Still, the USDA continues to ignore the enormous crop just harvested here in Australia, leaving production unchanged at 30MMT. We know it is all about the end game for the USDA when it comes to Australian estimates, but the bulk of harvest was concluded two months ago, and their number is still 5MMT shy of reality.
The big change in wheat was a 9.8MMT hike in world demand. Indian consumption was up 3.5MMT, but the headline change was, you guessed it, China. The demand for feed grains remains strong, and the country’s feed and residual use was raised by 5MMT to a record 30MMT, eclipsing the previous record of 26MMT set in 2012/13.
Additionally, China’s domestic corn prices continue to run at a premium to wheat, encouraging greater use of wheat over corn for stock feed purposes. Auction volumes of old-crop stocks in China have also increased, expanding feed-quality wheat availability with almost 14MT sold in the first five weeks of 2021.
However, the USDA only increased imports by 1MMT meaning 80 per cent of the increase in feed use was taken out of ending stocks. This brought them down by 4MMT to just under 155MMT. That said, wheat imports at 10MMT are almost double those of last season and more than triple the 2018/19 number.

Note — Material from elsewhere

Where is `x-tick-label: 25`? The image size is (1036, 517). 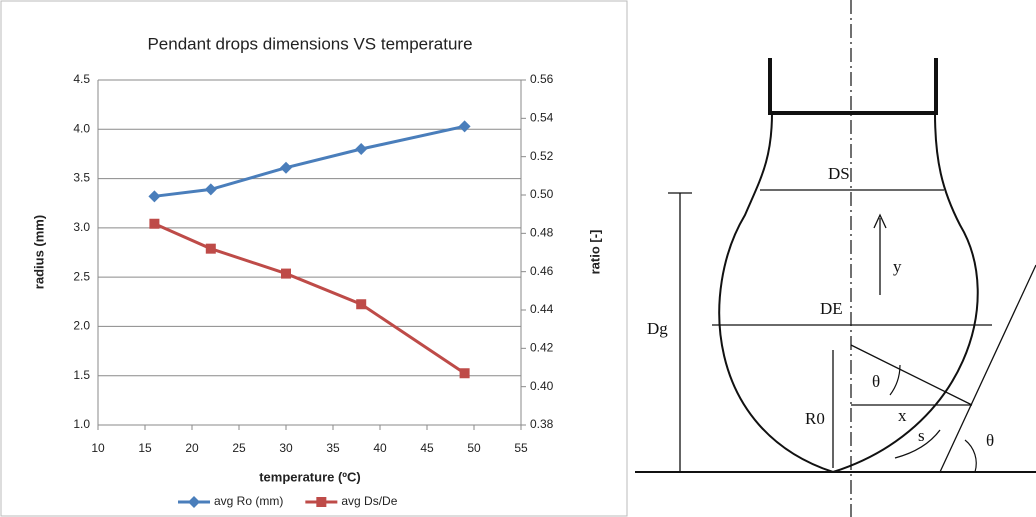 x-tick-label: 25 is located at coordinates (239, 448).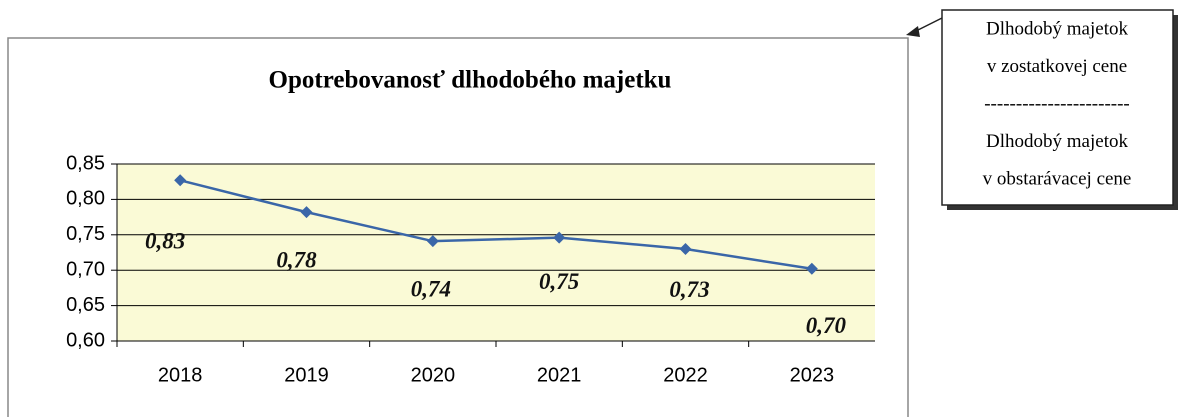  I want to click on x-tick-label: 2020, so click(434, 375).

Last week’s WASDE report confirmed several significant themes. China continues to be the driver on the demand side of the global supply and demand equation. Their appetite is massive, and there are no signs it will abate in the near future. On the production side, all eyes are firmly on South America at the moment where consolidation of current production estimates is critical. Any setbacks could quickly spark another market rally, particularly in corn.